The winner is Let the Northern Lights Erase Your Name—a peculiar story that I will never re-read, because it was completely satisfactory the first time through. And these days, I’m all about immediate gratification and simple pleasures. Besides, I have to save my reader’s ambition for the new translation of War and Peace someone gave me for Christmas.
Advancing:
Let the Northern Lights Erase Your Name
Match Commentary
with Kevin Guilfoile and John Warner
JOHN: My bias in favor of Vendela Vida has been previously revealed, so let me just say, “Yay!”
One of my favorite aspects of the Tournament of Books is this sort of pairing, where a big, complicated, dare I say “difficult,” book gets matched up against something lean and quick-moving. I haven’t read The Savage Detectives, but I polished off Let the Northern Lights Erase Your Name in a day. The story is literally linear, following the narrator’s (Clarissa) journey as she explores the central mystery of her life. Her story is experienced by the reader as we follow in her shoes. The emotions accrue, until the climax and conclusion, which hits (or hit me anyway) with a wallop. It does what good books should do.

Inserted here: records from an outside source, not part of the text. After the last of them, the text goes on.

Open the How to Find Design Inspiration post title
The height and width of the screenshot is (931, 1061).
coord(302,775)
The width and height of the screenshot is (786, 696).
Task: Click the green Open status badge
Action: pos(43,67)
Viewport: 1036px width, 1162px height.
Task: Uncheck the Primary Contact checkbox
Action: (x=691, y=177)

Or, maybe good books should challenge us, push us to the limits of our abilities as readers and thinking creatures as fans of The Savage Detectives say it does.

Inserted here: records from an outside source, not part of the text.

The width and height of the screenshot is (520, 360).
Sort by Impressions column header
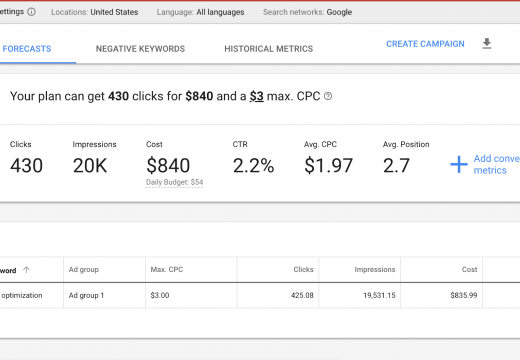[375, 269]
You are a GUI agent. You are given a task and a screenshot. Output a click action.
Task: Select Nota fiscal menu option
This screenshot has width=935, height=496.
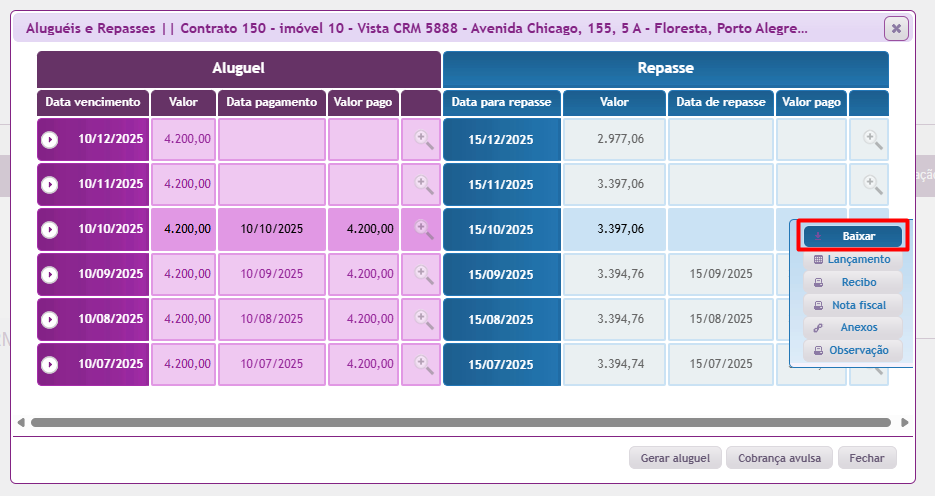pos(852,305)
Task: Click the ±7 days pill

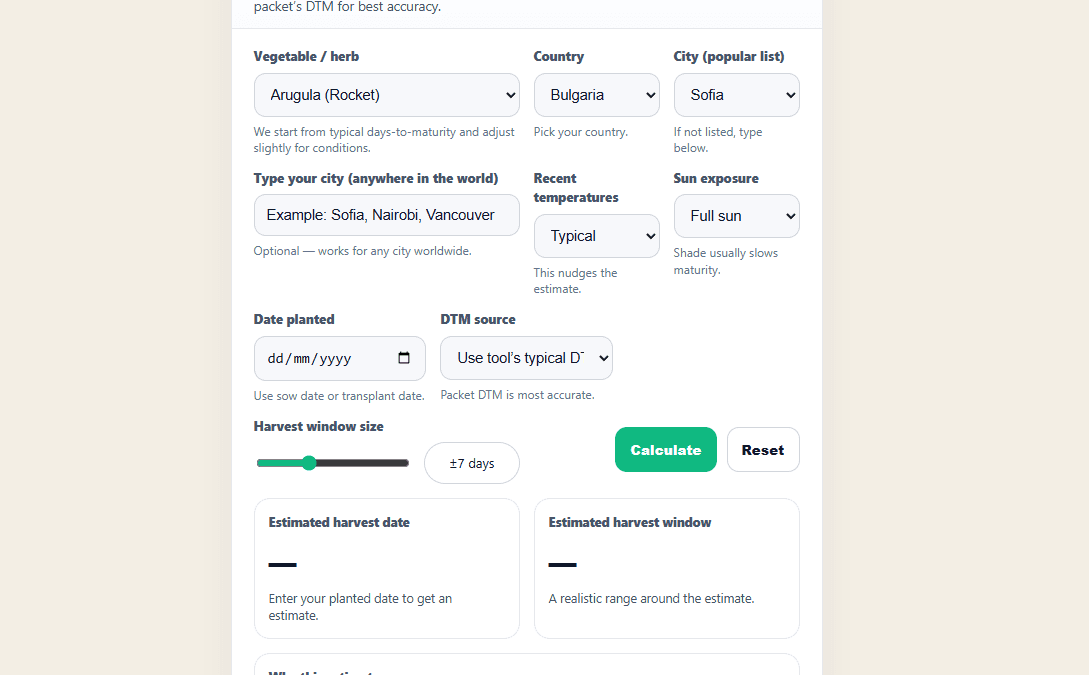Action: pyautogui.click(x=471, y=463)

Or, maybe books should focus on publishing pictures of people with their guns.
All of this is to say: Thank God there’s enough books around out there for everyone.
KEVIN: I know a lot of people who really love The Savage Detectives and I know even more people who absolutely despise it. In thinking about this match-up, I realized that most of the people I know who love it are men, and most of the people who hate it are women. In fact the most shocking thing about this minor upset (as of this writing there is actually more money for charity bet on Vida than Bolaño) is Elizabeth Kiem’s relative indifference to it.
The gender gap could be a problem for Bolaño in this market because recent surveys by the major publishers have shown that the only adult American men who read fiction for pleasure anymore are you, me, and the nine male judges in this tourney. The only categories of books men reliably read anymore are memoirs by disgraced CEOs and compilations of video game cheat codes. Which is why I am proud to be writing the introduction to the upcoming book, Jeffrey Skilling’s Sick Gears of War Hacks: 115 Shortcuts to Helping Your Company Take Down Your Company.
On the other hand, if you look at the Amazon blog for the photographer of Armed America, you will see that he recently attracted a German publisher for that book. I have no idea what it means that there is demand among Germans for looking at pictures of Americans sitting at home in their Sunday-going-to-meeting clothes holding their sniper rifles. I think I actually take a little comfort in that.